Type | Reason | Retries | Retry Behavior | Health Event Name |
---|---|---|---|---|
ThirdPartyConfig | Normally due to an invalid configuration. You'll need to review your Source configuration and make an update. | No retries are attempted until the Source is updated. | Not applicable | ThirdPartyConfigError |
ThirdPartyGeneric | Normally due to an error communicating with the third party service APIs. | Yes | The Source will retry for up to 90 minutes, after which retries will be attempted every 60 minutes. | ThirdPartyGenericError |
FirstPartyGeneric | Normally due to an error communicating with the internal Sumo Logic APIs. | Yes | The Source will retry for up to 90 minutes, after which retries will be attempted every 60 minutes. | FirstPartyGenericError |
Restarting your Source
If your Source encounters ThirdPartyConfig errors, you can restart it from either the Sumo Logic UI or Sumo Logic API.
UI
To restart your source in the Sumo Logic platform, follow the steps below:
- Open the Collection page, and go to Manage Data > Collection > Collection.
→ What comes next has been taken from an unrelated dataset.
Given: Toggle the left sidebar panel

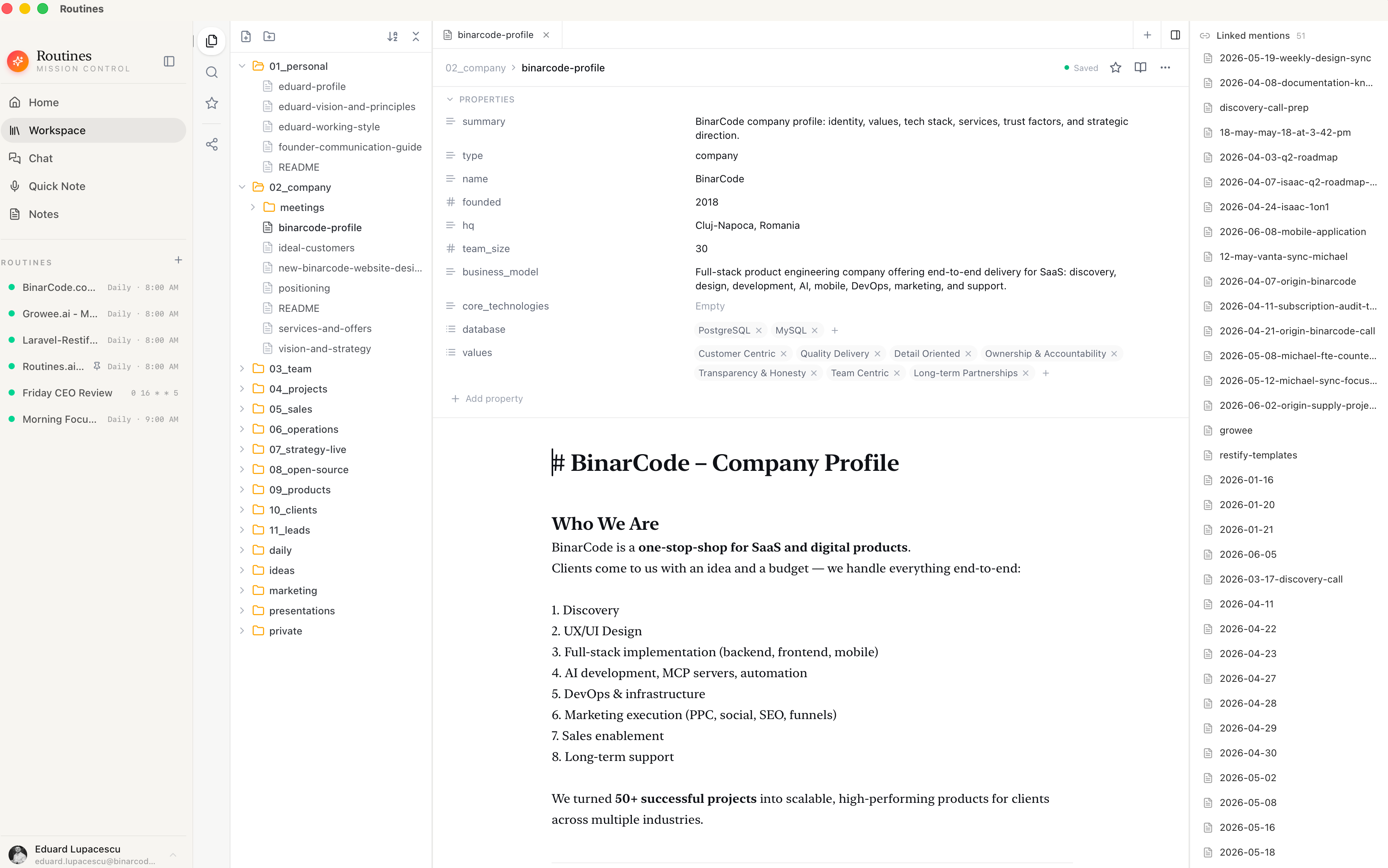Looking at the screenshot, I should [170, 61].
- Select the source and click the information icon on the right side of the row.
- The API usage information popup is displayed. Click the Restart Source button on the bottom left.
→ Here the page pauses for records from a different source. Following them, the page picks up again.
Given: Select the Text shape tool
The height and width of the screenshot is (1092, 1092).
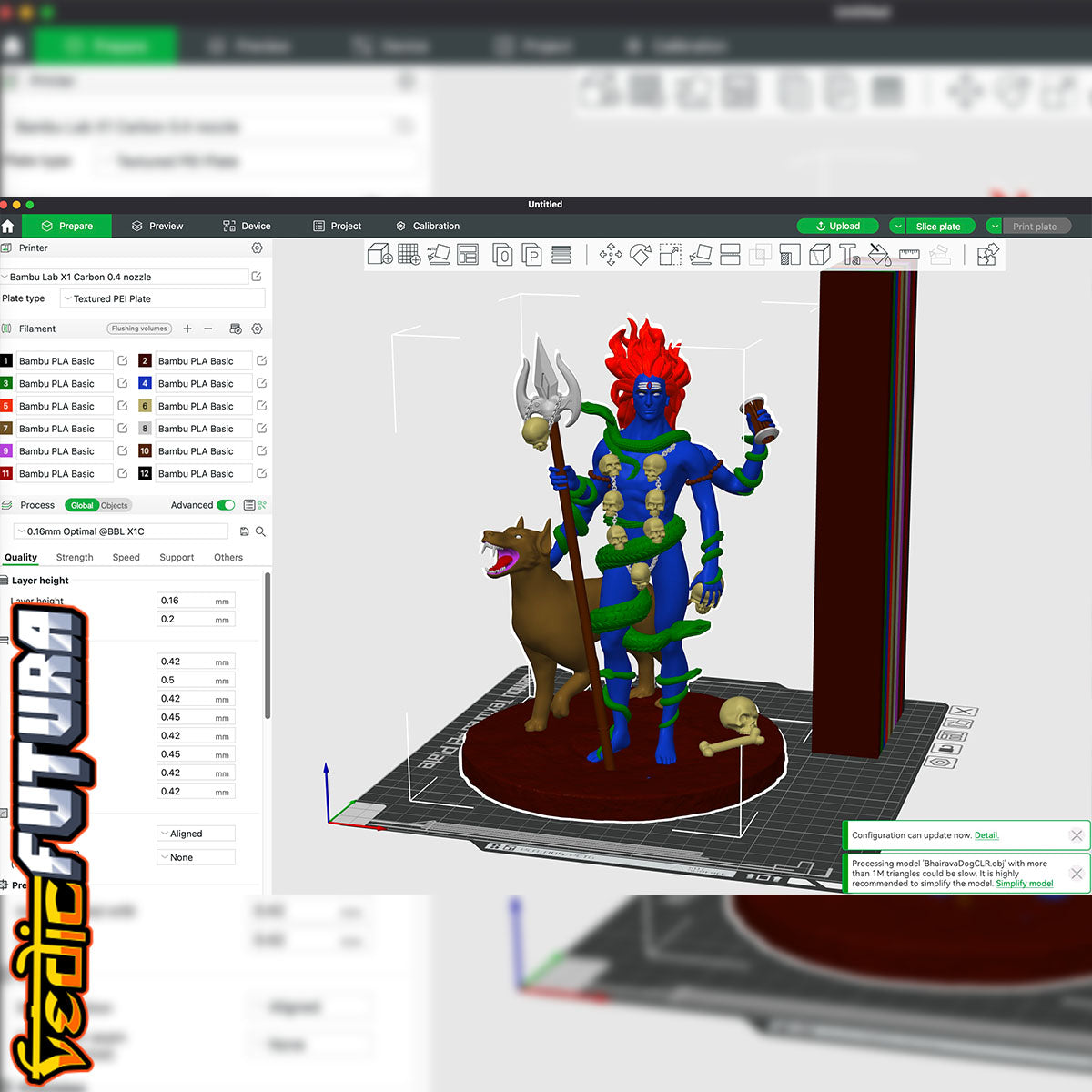Looking at the screenshot, I should [x=849, y=255].
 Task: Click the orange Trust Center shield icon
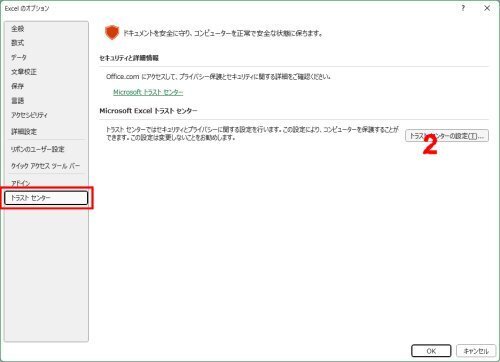coord(112,33)
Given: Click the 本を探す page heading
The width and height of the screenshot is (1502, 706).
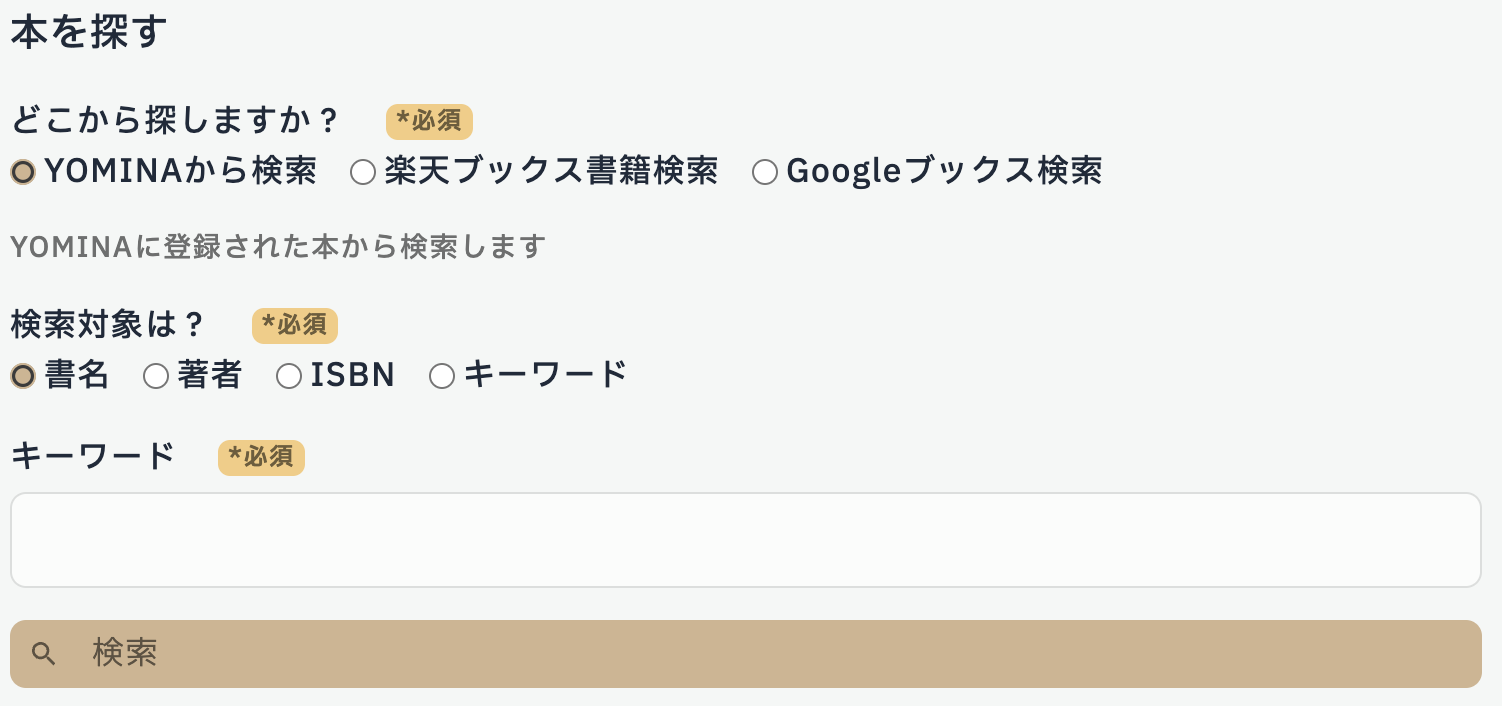Looking at the screenshot, I should pos(87,31).
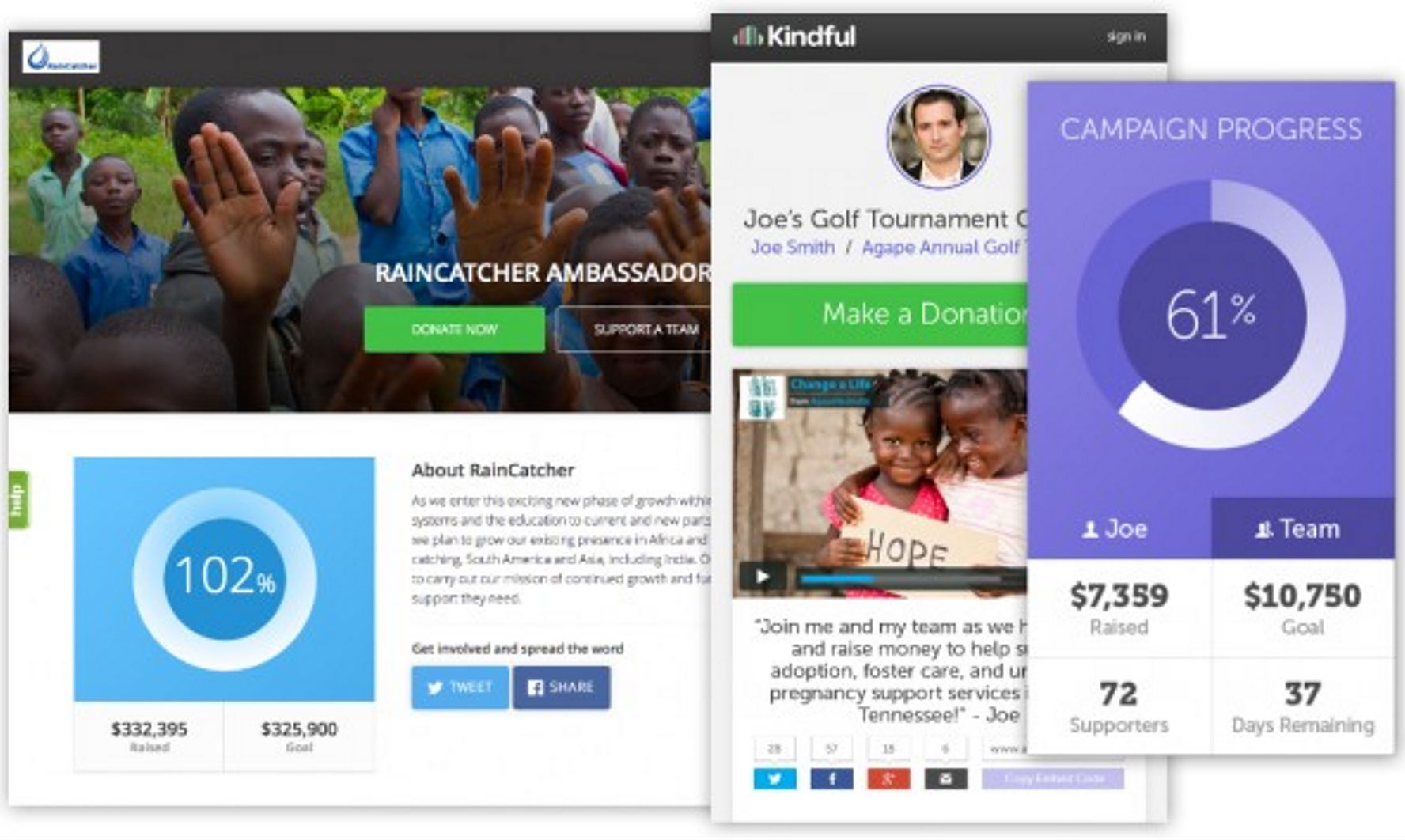Open the sign in link
This screenshot has width=1405, height=840.
1126,36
- Click Confirm to send the restart request.
- The bottom left of the platform will provide a notification informing you the request was successful.
API
To restart your source using the Sumo Management API, follow the instructions below:
- Method:
POST
- Example endpoint:
https://api.sumologic.com/api/v1/collectors/{collector_id}/sources/{source_id}/action/restart
Sumo Logic endpoints like api.sumologic.com
are different in deployments outside us1
. For example, an API endpoint in Europe would begin api.eu.sumologic.com
. A service endpoint in us2
(Western U.S.) would begin service.us2.sumologic.com
. For more information, see Sumo Logic Endpoints.
JSON configuration
Sources can be configured using UTF-8 encoded JSON files with the Collector Management API. See how to use JSON to configure Sources for details.
Parameter | Type | Required | Description | Access |
---|---|---|---|---|
config | JSON Object | Yes | Contains the configuration parameters for the Source. | |
schemaRef | JSON Object | Yes | Use {"type":"Azure Event Hubs"} for an Azure Event Hubs Source. | not modifiable |
sourceType | String | Yes | Use Universal for an Azure Event Hubs Source. | not modifiable |
The following table shows the config parameters for an Azure Event Hubs Source.
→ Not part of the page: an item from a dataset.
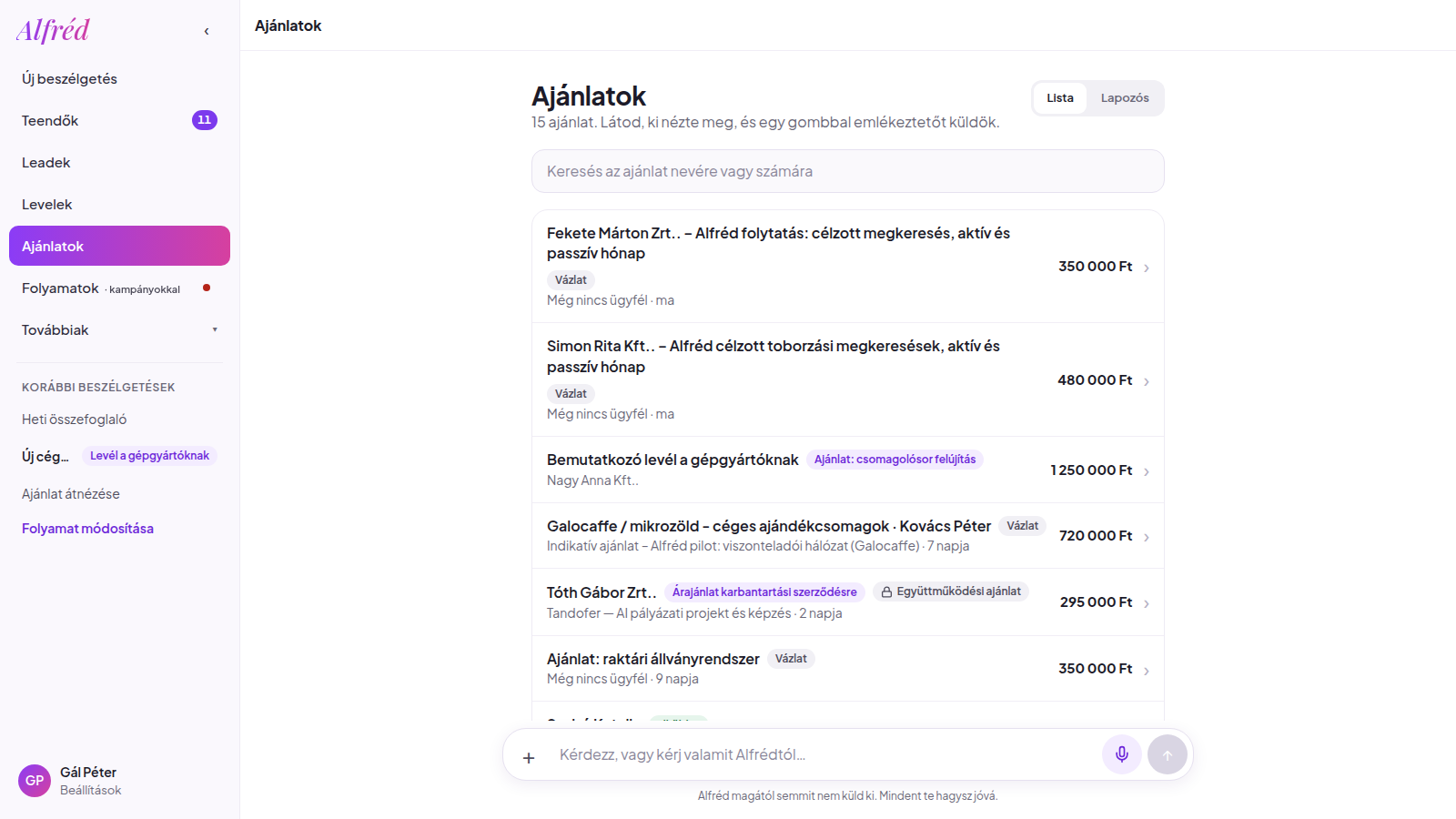Click the offer search field
Viewport: 1456px width, 819px height.
(847, 171)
Parameter | Type | Required | Default | Description | Access |
---|---|---|---|---|---|
name | String | Yes | Type a desired name of the Source. The name must be unique per Collector. This value is assigned to the metadata field _source . | modifiable | |
description | String | No | null | Type a description of the Source. | modifiable |
category | String | No | null | Type a category of the source. This value is assigned to the metadata field _sourceCategory . See best practices for details. | modifiable |
fields | JSON Object | No | JSON map of key-value fields (metadata) to apply to the Collector or Source. Use the boolean field _siemForward to enable forwarding to SIEM. | modifiable | |
namespace | String | Yes | Your Azure Event Hubs Namespace name. | modifiable | |
hub_name | String | Yes | The Azure Event Hubs Instance Name | modifiable | |
access_policy_name | String | Yes | Your Shared Access Policy Name. The Shared Access Policy requires the Listen claim. | modifiable | |
access_policy_key | String | Yes | Your Shared Access Policy Key. The Shared Access Policy requires the Listen claim. | modifiable | |
consumer_group | String | Yes | $Default | If needed, specify a custom consumer group name. When using a custom Consumer Group make sure that it exists for the Event Hub instance. | modifiable |
receive_with_latest_offset | Boolean | Yes | True | Receive data with the latest offset or from the timestamp. | modifiable |
receive_from_timestamp | Boolean | No | Set to true when receive_with_latest_offset is false. | modifiable | |
timeZone | String | No | null | Type the time zone you'd like the source to use in TZ database format. Example: "America/Los_Angeles" . See time zone format for details. | modifiable |
forceTimeZone | Boolean | No | false | Type true to force the Source to use a specific time zone, otherwise type false to use the time zone found in the logs. The default setting is false. | modifiable |
automaticDateParsing | Boolean | No | true | Determines if timestamp information is parsed or not. Type true to enable automatic parsing of dates (the default setting); type false to disable. If disabled, no timestamp information is parsed at all. | modifiable |
autoParseTimeFormat | Boolean | No | true | Sets if the timestamp format is automatically detected by Sumo Logic. If autoParseTimeFormat is set to false, then defaultDateFormats must be specified. | modifiable |
defaultDateFormats | Object | array | No | null | Define formats for the dates present in your log messages. You can specify a locator regex to identify where timestamps appear in log lines. The defaultDateFormats object has two elements:format (required)—Specify the date format.locator (optional)—A regular expression that specifies the location of the timestamp in your log lines. For example, INFO(.*) For an example, see Timestamp example, below. For more information about timestamp options, see Timestamps, Time Zones, Time Ranges, and Date Formats. |
Azure Event Hubs Source JSON example:
{
"api.version": "v1",
"source": {
"schemaRef": {
"type": "Azure Event Hubs"
},
"config": {
"name": "Azure Event Hubs",
"description": "East field",
"namespace": "namespace",
"hub_name": "hub name",
"access_policy_name": "policyName",
"access_policy_key": "********",
"consumer_group": "groupName",
"fields": {
"_siemForward": false
},
"category": "eastTeamF",
"receive_with_latest_offset": true,
"automaticDateParsing": true,
"autoParseTimeFormat": false,
"defaultDateFormats": [{
"format": "dd-MM-yyyy",
"locator": "INFO(.*)"
}]
},
"sourceType": "Universal"
}
}